> **THE INPUT**:
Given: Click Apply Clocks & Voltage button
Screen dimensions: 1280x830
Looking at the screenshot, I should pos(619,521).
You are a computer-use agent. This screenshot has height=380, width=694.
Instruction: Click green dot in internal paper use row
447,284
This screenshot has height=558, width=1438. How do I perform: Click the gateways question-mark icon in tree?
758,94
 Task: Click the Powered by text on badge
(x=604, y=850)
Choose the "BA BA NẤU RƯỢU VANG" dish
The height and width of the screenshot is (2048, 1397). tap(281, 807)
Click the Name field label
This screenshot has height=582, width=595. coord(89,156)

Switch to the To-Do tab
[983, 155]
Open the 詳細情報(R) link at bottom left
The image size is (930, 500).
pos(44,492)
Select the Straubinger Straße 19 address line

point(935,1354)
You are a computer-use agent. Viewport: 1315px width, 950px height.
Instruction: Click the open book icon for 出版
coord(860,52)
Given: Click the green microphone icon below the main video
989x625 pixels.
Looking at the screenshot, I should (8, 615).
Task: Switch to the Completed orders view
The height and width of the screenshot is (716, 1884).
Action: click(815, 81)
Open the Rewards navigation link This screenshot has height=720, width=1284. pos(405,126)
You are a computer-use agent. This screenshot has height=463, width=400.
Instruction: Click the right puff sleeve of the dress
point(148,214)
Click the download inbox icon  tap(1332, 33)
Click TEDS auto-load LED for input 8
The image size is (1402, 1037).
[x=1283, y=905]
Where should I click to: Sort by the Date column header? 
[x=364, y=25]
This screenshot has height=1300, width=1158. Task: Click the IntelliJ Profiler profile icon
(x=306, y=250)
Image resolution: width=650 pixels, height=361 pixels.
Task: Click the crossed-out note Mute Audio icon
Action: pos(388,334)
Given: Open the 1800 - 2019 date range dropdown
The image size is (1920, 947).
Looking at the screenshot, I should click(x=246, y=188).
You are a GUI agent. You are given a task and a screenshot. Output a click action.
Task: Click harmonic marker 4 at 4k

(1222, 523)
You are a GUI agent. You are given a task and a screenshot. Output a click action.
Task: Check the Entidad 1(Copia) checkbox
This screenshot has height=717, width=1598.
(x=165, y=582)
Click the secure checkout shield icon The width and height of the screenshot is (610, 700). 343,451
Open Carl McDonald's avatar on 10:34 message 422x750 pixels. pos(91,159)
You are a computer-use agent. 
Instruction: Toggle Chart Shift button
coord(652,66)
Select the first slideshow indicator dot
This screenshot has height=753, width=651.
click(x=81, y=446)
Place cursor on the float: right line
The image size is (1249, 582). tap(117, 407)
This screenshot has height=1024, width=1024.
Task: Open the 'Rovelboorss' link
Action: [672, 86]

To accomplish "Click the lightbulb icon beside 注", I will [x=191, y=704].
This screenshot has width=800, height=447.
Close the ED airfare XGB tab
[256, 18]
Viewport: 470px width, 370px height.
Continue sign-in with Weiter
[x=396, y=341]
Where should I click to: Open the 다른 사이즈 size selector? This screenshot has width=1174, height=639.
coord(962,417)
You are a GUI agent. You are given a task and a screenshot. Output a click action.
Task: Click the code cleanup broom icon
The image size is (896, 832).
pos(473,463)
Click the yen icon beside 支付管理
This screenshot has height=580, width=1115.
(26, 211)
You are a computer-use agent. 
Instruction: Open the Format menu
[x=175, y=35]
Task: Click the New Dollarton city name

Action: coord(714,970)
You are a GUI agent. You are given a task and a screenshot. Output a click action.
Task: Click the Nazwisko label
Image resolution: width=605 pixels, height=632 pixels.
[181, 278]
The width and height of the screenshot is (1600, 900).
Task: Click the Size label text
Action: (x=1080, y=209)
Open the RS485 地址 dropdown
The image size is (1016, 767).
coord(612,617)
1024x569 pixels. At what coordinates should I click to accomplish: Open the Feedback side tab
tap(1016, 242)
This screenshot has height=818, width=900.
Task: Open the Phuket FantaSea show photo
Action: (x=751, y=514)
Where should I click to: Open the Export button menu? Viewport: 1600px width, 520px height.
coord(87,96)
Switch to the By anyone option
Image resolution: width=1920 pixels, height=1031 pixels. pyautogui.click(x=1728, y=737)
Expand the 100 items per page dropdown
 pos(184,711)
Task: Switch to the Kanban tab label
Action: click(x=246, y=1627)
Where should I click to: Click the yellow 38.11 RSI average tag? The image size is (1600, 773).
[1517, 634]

> **WHAT NEEDS TO BE DONE**:
Report every line in the listing that holds the word "computer".

> **RESULT BELOW**:
You are a computer-use agent. This screenshot has height=380, width=694.
You are a computer-use agent. Viewport: 1315px width, 950px height.
You are a computer-use agent. This screenshot has height=463, width=400.
You are a computer-use agent. 
You are a computer-use agent. 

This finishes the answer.